Terör örgütünün iki amacı vardı: birincisi, bu bölgede yaşayan insanların Kürt ulsu olduğunu tüm dünyaya kabul ettirmek; ikincisi ise silahlı mücadele yolu ile Türkiye Cumhuriyeti’nin egemenliğine bu bölgede son vermek.

Kahraman güvenlik güçlerimizin üstün gayreti ve o zamanki siyasi iradenin kararlılığı sonucu 2002 yılına gelindiğinde terör örgütü tam bir hezimete uğratıldı. Fakat bu yıldan sonra yönetime ve yasamaya hâkim olan siyasilerin çıkardıkları yasalar, uyguladıkları politikalar sonucu PKK adeta küllerinden yeniden doğdu ve bugünlere gelmiş olduk.

Şimdilerde artık devlet olmanın üçüncü şartı olan hükümranlıklarını da elde etmek üzereler. Yol ve kimlik kontrolü yapıyorlar. Yargılama yapıp insanları mahkûm ediyorlar. Hatta infaz ediyorlar. Vergi adı altında haraç topluyorlar. Askerlerimize ateş açıyorlar. Sivilleri, devlet memurlarını, askerleri kaçırıyorlar. Yolları kapatabiliyorlar. Şehirleri yangın yerine çeviriyorlar. Çocukları dağa kaldırıyorlar. Kışlalara saldırıyorlar.
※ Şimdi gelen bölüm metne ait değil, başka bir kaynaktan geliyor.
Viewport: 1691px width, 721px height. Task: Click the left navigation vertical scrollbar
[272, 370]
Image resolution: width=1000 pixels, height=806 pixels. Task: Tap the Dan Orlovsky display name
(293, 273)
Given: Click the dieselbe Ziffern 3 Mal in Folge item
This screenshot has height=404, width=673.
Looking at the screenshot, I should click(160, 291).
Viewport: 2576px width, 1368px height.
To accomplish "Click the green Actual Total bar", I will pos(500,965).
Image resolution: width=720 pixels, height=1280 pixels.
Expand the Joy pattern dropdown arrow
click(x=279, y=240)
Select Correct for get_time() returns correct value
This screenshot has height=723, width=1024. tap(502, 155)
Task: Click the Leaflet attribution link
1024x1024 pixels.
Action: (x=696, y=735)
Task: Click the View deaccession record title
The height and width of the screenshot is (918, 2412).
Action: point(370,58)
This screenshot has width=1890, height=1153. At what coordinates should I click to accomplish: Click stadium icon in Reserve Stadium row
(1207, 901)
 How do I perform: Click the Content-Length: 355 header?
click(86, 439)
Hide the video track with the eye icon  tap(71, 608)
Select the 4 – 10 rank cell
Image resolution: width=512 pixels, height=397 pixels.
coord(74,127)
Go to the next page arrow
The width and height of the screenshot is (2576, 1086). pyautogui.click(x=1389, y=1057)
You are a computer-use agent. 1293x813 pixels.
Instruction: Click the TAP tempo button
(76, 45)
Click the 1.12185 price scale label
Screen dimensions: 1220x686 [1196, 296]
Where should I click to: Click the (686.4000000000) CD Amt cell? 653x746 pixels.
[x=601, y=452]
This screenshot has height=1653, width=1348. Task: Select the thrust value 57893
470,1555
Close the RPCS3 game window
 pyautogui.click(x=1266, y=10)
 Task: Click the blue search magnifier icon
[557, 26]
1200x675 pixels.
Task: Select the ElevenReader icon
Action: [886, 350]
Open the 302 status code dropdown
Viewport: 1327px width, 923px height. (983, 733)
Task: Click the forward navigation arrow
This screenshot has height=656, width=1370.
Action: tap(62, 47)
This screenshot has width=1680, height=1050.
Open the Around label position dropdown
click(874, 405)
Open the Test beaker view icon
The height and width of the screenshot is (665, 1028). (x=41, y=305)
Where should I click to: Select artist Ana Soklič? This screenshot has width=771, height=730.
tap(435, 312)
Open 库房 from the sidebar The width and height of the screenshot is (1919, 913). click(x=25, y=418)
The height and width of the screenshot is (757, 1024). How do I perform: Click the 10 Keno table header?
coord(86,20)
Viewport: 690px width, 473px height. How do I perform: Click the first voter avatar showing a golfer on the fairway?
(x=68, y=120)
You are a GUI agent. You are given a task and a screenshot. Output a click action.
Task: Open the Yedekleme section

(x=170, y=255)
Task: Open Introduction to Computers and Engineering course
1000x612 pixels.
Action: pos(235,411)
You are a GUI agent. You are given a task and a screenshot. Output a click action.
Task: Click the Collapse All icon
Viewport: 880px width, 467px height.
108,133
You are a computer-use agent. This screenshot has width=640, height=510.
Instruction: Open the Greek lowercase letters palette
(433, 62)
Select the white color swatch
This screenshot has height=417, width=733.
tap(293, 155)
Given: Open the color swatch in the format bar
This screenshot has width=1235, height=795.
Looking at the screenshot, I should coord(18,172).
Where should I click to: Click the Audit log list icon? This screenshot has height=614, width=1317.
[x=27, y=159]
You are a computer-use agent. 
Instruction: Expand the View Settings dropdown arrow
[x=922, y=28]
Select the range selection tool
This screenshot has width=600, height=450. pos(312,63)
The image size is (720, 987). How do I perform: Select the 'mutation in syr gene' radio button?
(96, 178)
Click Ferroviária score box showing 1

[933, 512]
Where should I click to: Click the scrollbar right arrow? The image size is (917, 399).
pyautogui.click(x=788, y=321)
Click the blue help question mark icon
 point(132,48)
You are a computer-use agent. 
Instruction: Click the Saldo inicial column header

Son olarak da askeri kışla içerisindeki bayrağımızı gönderden indirip yere attılar. Bayrak hükümranlığın sembolüdür. Bir yerde hangi ülkenin bayrağı dalgalanıyorsa, orada o devlet vardır. Devlet yoksa bayrak da olmaz. Bunu bildikleri için hükümranlığın sembolü olan bayrağımızı indirdiler. Burada artık Türkiye Cumhuriyeti yok demek istediler. Bundan sonraki aşama, indirilen bayrağımızın yerine kendi paçavralarını asmaktır.

Bu kadar da olmaz demeyelim. Her geçen gün bu sonuca biraz daha yaklaşıyoruz. Bu sonucu Tayyip, Gül ve Apo’nun birlikte uyguladıkları politikalar getirdi.

Bu bölgede ebediyen Türk Bayrağının dalgalanmasını istiyorsak yapacağımız ilk iş iktidarı değişmektir. Bu iktidar Türkiye’yi felakete sürüklemektedir. Bunların  iktidarda kaldığı her an Türkiye için zarardır.


10 Ağustos bir dönüm noktası olmalıdır. Bayrağımızın ebediyen bu topraklarda dalgalanmasını isteyen herkesin 10 Ağustos seçimlerinde kendisini görevli hissetmesi gerekir. Unutmayalım ki, “Birinci vazifemiz Türk İstiklâl ve Cumhuriyetini korumaktır”.